Extract |
------

So you’ve written this great new feature and you can’t wait for your customers to see it. The tests are passing and it looks good on your laptop. Now you just have to get it out in the open – but how do you do that?
The answer is the deploy system – the process of making the technology we create available to our customers, in the shortest time possible, checking that no bugs are caused in the process. There are many possible ways to build and deploy software, each with their own merits. Focusing time and attention on an effective build system means delivering functionality customers as opposed to losing time with processes that could otherwise be automated.
Over the past few months, we’ve been working on a new deploy system for Hootsuite Analytics. We can’t stress enough how important this process is – without it, we’d have great products that nobody would ever see. Having millions of customers, we want to be able to quickly and safely release new changes to all of them – this requires a deployment system that is consistent, fast and finds as many issues as possible before shipping out changes. This post describes our move to a Blue-Green deployment system for our Hootsuite Analytics product.
What exactly are we deploying?
In order to understand our needs, let’s go a bit through what we need to deploy. There are two main components – the web servers (we also call them web nodes) and the data processing pipeline. This post is all about the web nodes, so let’s focus on those. They are what customers directly interact with, so besides having to be up all the time, we cannot have any interrupted requests. This makes deployment a bit tricky, because we need to be sure that a server is not shut down while replying to a request.
Where we started from
First, let’s talk about our old deploy system. We inherited this from the old uberVU days, where we only had enterprise customers with pretty regular usage patterns. Thanks to this, we had different scaling needs and a limited set of requirements. To accommodate deploys, we had a simpler process based on fabric. There was a known list of web servers and on every one of them we’d run a set of commands that would basically fetch the latest code available and restart the servers. Everything was integrated with GitHub, so a push to the staging or master branch would trigger the respective deploy and so on. This is the simplified version of events but the main idea is that we rolled the latest code out to all the servers.
This approach clearly has drawbacks. First of all, requests might be dropped, so we had to be careful when deploying. Adding a new server (to cope with a traffic spike for example) would require updating config files. An emergency revert to the previous state was pretty tedious (we did keep the older versions of the code on the servers in order to do this via a symlink, but it still required some work), and so on.
Where we’re going
To be able to eventually scale Hootsuite Analytics to the millions of Hootsuite customers we needed a better solution. We came up with a list of requirements:
- builds should be reproducible – no surprises between local and staging/production
- improved scalability
- deploying code in production should be as safe as possible – it would be great to first test the new version on a small set of customers
- emergency reverts should be easy
- we should catch as many errors as possible before deploying to customers
Looking at available approaches, we decided to go for Blue-Green deployment. The core idea is that there are two instances of the production environment – the current, working one (called “blue”) and the one being deployed (called “green”). The blue environment serves most of the customers , and a few of them are directed to the green one following deployment. If all our system health checks look good, we scale up the green environment and we turn off blue. Otherwise, green is destroyed and everything starts over. After we turn off blue, it is not immediately destroyed in case of an uncaught error. Keeping the blue environment around until we’re certain the new changes did not introduce any bugs makes it easy to revert back to the working state by simply re-activating it.

------

Answer these from the Blue-Green deployment text:
(a) What are the two main components that need to be deployed?
(b) What was the old deploy process based on?
(c) What is the environment being deployed called?
The listing comes from a separate source.

Supplied information |
------

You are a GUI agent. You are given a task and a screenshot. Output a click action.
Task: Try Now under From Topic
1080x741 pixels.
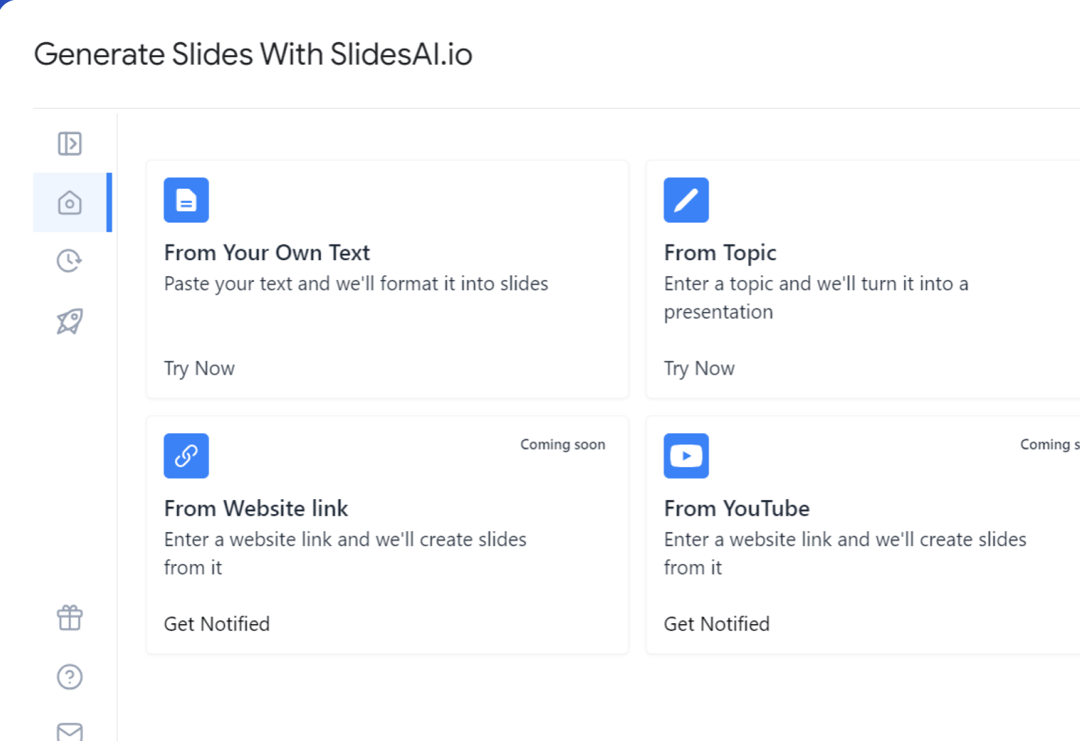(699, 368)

------

Written response |
(a) The web servers (also called web nodes) and the data processing pipeline.
(b) Fabric.
(c) Green.